Der kompakte Messumformer HE 5861 wertet direkt angeschlossene Widerstands-Dehnungsmessstreifenbrücken mit einer hohen 23-Bit-Auflösung sehr genau aus. Die Speisung für die Messbrücke erfolgt aus dem Modul heraus, wobei bis zu vier Lastzellen für industrielle Wägeaufgaben angeschlossen werden können. Zur Auswertung stehen ein Analog-Universal-Ausgang (14-Bit-Auflösung) mit parallelem Strom- und Spannungssignal und zwei Relais zur Grenzwertüberwachung zur Verfügung. Das Modul kann auch schnelle Signale verarbeiten. Durch die galvanische Trennung ist eine sichere Entkopplung von elektrischen Signalen bei der analogen und digitalen Weiterverarbeitung gewährleistet.

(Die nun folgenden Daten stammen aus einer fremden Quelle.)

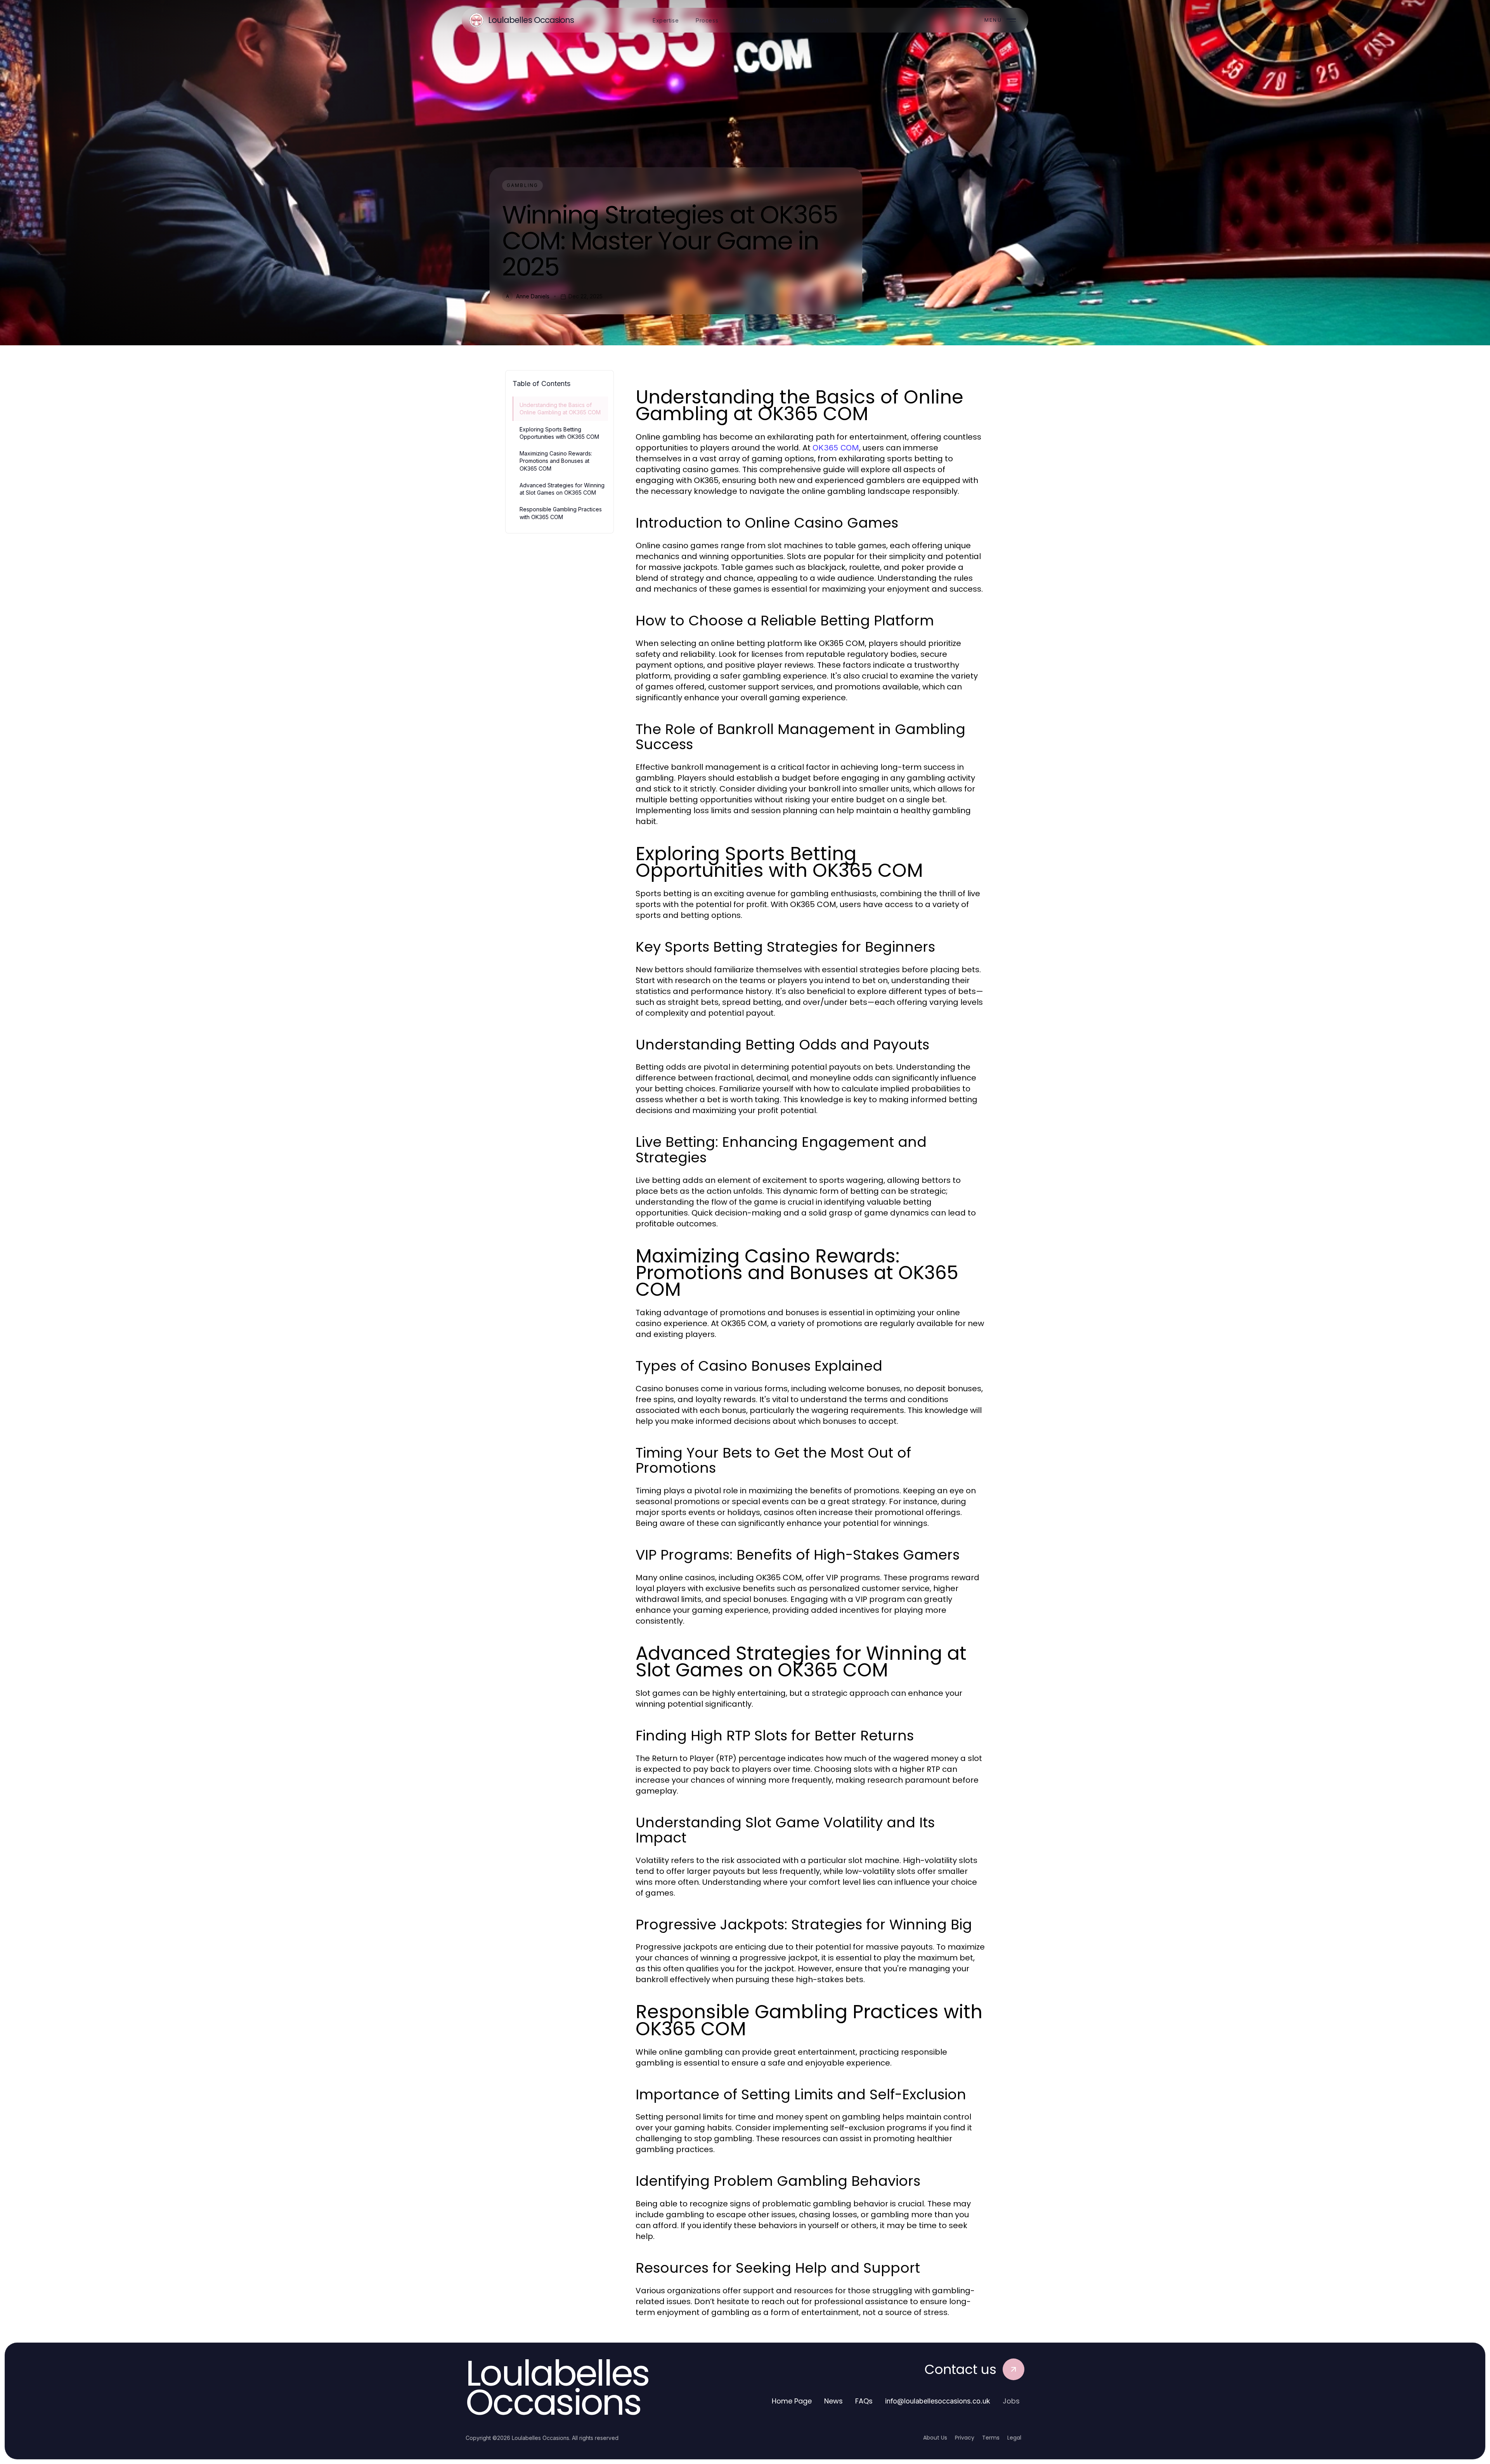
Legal (1014, 2437)
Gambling (522, 185)
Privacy (964, 2437)
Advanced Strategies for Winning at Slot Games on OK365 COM (562, 489)
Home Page (792, 2401)
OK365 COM (836, 447)
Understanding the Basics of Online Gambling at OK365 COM (560, 409)
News (833, 2401)
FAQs (864, 2401)
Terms (991, 2437)
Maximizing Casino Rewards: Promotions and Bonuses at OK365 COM (556, 461)
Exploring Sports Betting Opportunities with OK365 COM (559, 433)
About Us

Das Universalregler-Modul HE 5862 ist für alle thermischen Regelaufgaben konzipiert, die mit schaltenden Reglern gelöst werden. Das Modul stellt hierfür 2 Relais-Ausgänge zur Verfügung. Optional können diese als Optokoppler-Ausgänge ausgelegt sein. Der schnelle Algorithmus von 100 msec ermöglicht auch das Regeln besonders schneller Heizstrecken. Über den zweiten Analogeingang kann beispielsweise der Heizstrom überwacht werden. Ebenfalls als Option kann der zweite Analogeingang als Universaleingang ausgelegt sein, so dass weitere Signalverknüpfungen oder Sauerstoffmessungen durchführbar sind.